Per coloro che hanno esercitato attività come coltivatori diretti, coloni e mezzadri, l'accredito dei contributi dovrà essere effettuato in base alle norme della Gestione speciale dei C.D./C.M., accreditando 3 giornate a settimana (2 giornate per le donne ed i ragazzi fino al 1974), con attribuzione di un valore corrispondente alla prima fascia di reddito (reddito medio convenzionale giornaliero per n° giornate riconosciute) in vigore in ciascuno degli anni interessati dalla ricostruzione.
La ricostruzione è riconosciuta entro i limiti dell’anzianità contributiva massima valutabile nel sistema pensionistico italiano ed ha effetto dalla data di decorrenza della prestazione pensionistica. A tale proposito si precisa che - laddove i contributi in questione siano determinanti per il perfezionamento del diritto a pensione - questa non potrà avere decorrenza anteriore al primo giorno del mese successivo a quello di presentazione della domanda di ricostituzione della posizione assicurativa.
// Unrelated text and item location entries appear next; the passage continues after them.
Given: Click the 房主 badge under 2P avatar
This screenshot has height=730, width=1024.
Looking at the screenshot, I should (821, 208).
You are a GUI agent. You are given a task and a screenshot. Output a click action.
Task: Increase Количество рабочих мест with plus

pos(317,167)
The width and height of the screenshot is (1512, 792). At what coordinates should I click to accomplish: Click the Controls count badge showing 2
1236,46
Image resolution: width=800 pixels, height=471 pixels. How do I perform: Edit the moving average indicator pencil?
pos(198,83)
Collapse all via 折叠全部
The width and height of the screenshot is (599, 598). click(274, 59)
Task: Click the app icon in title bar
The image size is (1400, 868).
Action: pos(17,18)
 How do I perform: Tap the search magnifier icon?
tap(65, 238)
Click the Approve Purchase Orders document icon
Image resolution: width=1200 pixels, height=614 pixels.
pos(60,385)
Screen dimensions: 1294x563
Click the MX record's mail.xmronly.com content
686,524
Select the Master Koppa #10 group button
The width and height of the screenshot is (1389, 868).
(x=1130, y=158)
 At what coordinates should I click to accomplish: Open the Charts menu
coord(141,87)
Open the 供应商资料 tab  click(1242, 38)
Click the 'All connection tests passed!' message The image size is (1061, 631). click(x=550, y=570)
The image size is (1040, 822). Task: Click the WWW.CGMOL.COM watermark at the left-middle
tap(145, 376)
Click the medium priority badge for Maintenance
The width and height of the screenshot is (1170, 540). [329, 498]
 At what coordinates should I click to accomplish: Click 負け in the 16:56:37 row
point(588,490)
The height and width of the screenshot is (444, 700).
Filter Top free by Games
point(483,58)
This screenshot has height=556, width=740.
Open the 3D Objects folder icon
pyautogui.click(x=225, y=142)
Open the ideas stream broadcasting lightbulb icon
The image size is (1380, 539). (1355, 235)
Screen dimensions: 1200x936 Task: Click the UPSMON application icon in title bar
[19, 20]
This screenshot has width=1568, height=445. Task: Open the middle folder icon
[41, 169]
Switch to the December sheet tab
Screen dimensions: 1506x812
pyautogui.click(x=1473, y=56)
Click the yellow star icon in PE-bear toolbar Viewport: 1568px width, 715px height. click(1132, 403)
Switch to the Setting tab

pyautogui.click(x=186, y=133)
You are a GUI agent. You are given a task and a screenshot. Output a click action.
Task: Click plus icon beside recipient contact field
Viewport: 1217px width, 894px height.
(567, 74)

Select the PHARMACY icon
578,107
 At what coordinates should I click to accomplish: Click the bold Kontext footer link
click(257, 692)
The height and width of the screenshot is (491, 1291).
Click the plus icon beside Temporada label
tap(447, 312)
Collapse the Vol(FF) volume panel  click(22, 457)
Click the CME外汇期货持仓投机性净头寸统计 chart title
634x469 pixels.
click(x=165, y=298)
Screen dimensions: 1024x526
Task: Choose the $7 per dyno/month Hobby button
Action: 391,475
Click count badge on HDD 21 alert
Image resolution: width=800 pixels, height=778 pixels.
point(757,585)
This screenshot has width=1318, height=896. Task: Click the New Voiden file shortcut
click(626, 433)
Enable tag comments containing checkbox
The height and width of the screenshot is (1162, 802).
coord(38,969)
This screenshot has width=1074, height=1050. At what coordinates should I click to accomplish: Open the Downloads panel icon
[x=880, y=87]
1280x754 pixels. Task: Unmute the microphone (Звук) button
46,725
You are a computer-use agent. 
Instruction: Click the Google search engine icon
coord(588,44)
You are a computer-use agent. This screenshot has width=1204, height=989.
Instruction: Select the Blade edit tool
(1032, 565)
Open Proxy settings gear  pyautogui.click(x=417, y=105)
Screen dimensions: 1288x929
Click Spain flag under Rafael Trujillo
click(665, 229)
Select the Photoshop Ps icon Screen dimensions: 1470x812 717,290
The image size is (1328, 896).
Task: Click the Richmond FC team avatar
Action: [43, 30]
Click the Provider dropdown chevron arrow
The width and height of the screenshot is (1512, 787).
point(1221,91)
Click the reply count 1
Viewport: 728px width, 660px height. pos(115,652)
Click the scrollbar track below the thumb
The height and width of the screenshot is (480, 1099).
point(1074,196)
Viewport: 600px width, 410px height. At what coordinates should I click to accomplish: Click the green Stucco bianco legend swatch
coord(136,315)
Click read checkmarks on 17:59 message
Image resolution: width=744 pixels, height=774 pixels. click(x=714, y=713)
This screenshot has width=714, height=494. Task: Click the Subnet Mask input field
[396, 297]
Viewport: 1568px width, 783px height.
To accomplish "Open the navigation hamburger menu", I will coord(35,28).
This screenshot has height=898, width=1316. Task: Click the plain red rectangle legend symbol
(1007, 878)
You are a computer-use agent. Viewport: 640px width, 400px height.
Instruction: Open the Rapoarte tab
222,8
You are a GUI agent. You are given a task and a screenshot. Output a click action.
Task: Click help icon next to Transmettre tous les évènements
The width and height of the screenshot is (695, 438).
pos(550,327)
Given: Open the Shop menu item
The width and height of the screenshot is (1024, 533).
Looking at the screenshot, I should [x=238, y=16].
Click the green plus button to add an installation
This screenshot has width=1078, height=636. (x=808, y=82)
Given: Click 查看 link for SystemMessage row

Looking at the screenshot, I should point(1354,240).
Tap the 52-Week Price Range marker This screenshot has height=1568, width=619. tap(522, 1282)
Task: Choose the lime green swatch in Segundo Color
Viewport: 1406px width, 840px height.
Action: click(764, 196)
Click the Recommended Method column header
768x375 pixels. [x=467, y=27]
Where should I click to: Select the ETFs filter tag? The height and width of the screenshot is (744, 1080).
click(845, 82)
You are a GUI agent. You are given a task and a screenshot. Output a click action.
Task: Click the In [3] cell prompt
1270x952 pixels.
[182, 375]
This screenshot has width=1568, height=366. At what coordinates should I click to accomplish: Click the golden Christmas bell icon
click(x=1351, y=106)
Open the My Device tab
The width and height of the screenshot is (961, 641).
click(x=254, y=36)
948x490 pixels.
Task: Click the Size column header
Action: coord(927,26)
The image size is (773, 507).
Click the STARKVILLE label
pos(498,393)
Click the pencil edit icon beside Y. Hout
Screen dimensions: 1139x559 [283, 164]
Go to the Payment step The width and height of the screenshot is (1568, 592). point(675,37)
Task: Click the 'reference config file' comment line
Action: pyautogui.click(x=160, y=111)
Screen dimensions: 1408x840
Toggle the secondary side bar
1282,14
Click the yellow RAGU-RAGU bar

Per coloro che, alla data di entrata in vigore della norma, risultino già titolari di pensione, la contribuzione riconosciuta che si collochi anteriormente alla decorrenza della pensione, dà luogo alla ricostituzione del trattamento in essere con effetto dal mese successivo alla data di presentazione della domanda di ricostruzione della posizione.
La contribuzione riconosciuta ai sensi delle disposizioni in esame, riferita a periodi successivi alla decorrenza della pensione, potrà essere utilizzata per la liquidazione di un supplemento, sussistendone le condizioni.
I titolari di pensione sociale o di assegno sociale che acquisiscano diritto alla prestazione per effetto della ricostruzione dei periodi di lavoro prestati in Albania perderanno ildiritto alla pensione o all’assegno sociale stesso dal mese di decorrenza della pensione AGO, ove venga meno il requisito reddituale.
In caso di ricongiunzione o di totalizzazione, gli effetti della ricostruzione decorreranno analogamente dalla data della domanda diricongiunzione o di totalizzazione.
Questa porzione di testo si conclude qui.